Ungewisse Zonen sind es alle, die hier in Augenschein genommen werden. Der Teufel ist zum Beispiel eine ungewisse, wenn auch hartnäckige Figur. Kalka zeigt, dass sein Erfolg vor allem auf der Bereitschaft des Leibhaftigen beruht, sich unseren Wünschen zu widmen, und dass das Wünschen nie ein Ende nimmt, wissen wir ja. Zudem ist der Teufel modern und auf der Höhe des Vertragsrechts, denn bei all seinen Pakten, die er mit dem Menschen schließt, besteht er auf Schriftlichkeit.

Der Halbschlaf ist die Zone der Ungewissheit par excellence, viel mehr als etwa der Traum folgt er der "Funktionslogik des Phantastischen", darin dem Fieberzustand nicht unähnlich. Und auch über das Totenreich wissen wir naturgemäß nichts Genaues. Es muss nicht unbedingt dem Bild der Hölle entsprechen, sondern kann auch der Utopie von Novalis folgen, die "eine Art Erotik des zur Ruhe gekommenen, ewig genießenden Totenlebens entwirft", in der "holde Frauen, ernste Meister, / Kinder und verlebte Greise / Sitzen hier in einem Kreise / Wohnen in der alten Welt."

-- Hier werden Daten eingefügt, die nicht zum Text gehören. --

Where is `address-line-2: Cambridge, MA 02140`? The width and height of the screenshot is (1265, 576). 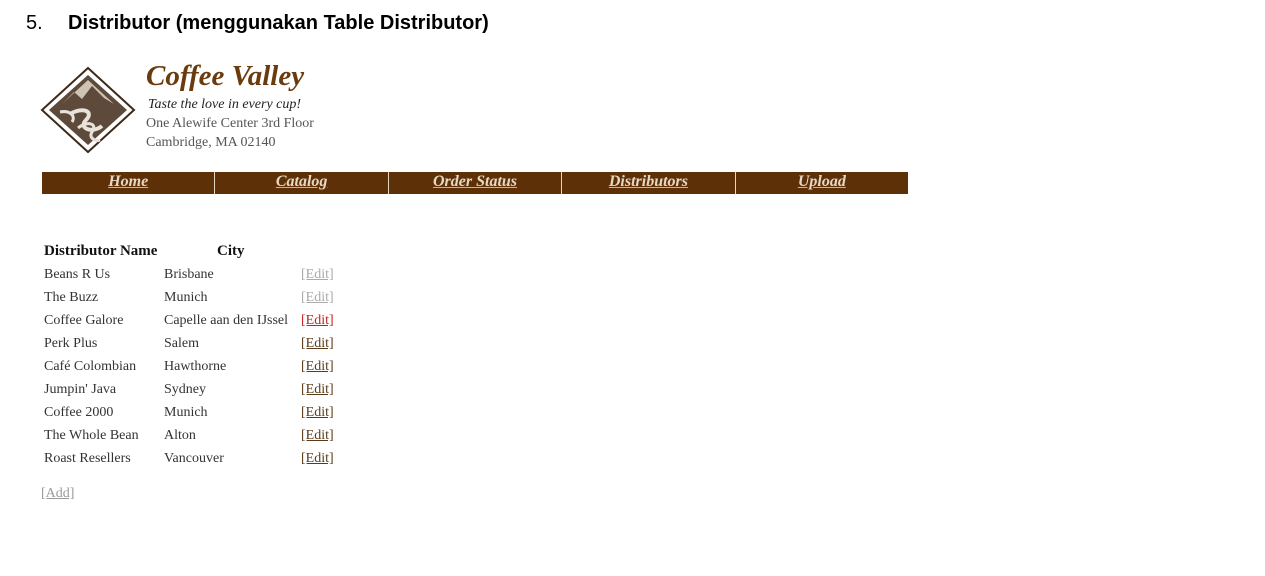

Selbst über die Katze, dieses übermäßig besetzte angebliche Wappentier aller Dichter und Unabhängigen und Rebellen, kann uns Kalka einen Text vorlegen, der fern aller Klischees und Süßlichkeit ist und uns am Ende mit seiner eigenen Übersetzung der wunderbaren Zeilen von Christopher Smart über den Kater Jeoffrey beschenkt, "die schönste mir bekannte Huldigung eines Dichters an ein Tier". Und die Gerechtigkeit des Regens haben wir noch nie so genau verstanden wie hier, eben weil er, so der Untertitel, gemeinhin "Eine Alltagserfahrung" ist. Hier aber ist sogar eine veritable Theorie des Regenschirms nachzulesen.

Kalkas Zeugen sind Nabokov ebenso wie die Peanuts (deren Weisheit, die mir über meine Studienjahre geholfen hat, mehrfach zu berechtigten Ehren kommt), Chesterton ebenso wie Caillebottes Bild "Rue de Paris par temps de pluie", Lewis Carroll (natürlich: die Cheshire-Katze!) und E. E. Cummings ebenso wie Buster Keaton, Charlie Chaplin oder Laurel & Hardy. Im letzteren Fall dreht es sich vor allem um die Verwandtschaft von Zauberei und Slapstick, und wenn Kalka eine kleine Theorie des Slapsticks im amerikanischen Kino entwirft und den Regisseur Mack Sennett wegen seines entfesselten Tempos einen "Virilio der Sahnetorten" nennt, dann ist allein diese Slapstick-Formulierung schon die Lektüre wert.

Und so entstehen bei diesem "zerstreuten Hin(aus)schauen" acht kostbare Essays, die uns nirgends an die Hand nehmen und belehren und nebenher, aber das weiß man von diesem Autor, von großer sprachlicher Schönheit sind. Man wünschte sich von ihm noch einen neunten, der sich ebenfalls mit einer ungewissen Zone und der Funktionslogik des Phantastischen befassen würde, mit der Welt der sogenannten Finanzkrise nämlich, in der Regenschirme zu Rettungsschirmen werden und in der kräftig gehebelt wird. Aber das kann ja noch kommen.

JOCHEN SCHIMMANG

Joachim Kalka: "Die Katze, der Regen, das Totenreich". Ehrfurchtsnotizen.

Berenberg Verlag, Berlin 2012. 142 S., geb., 20.- [Euro].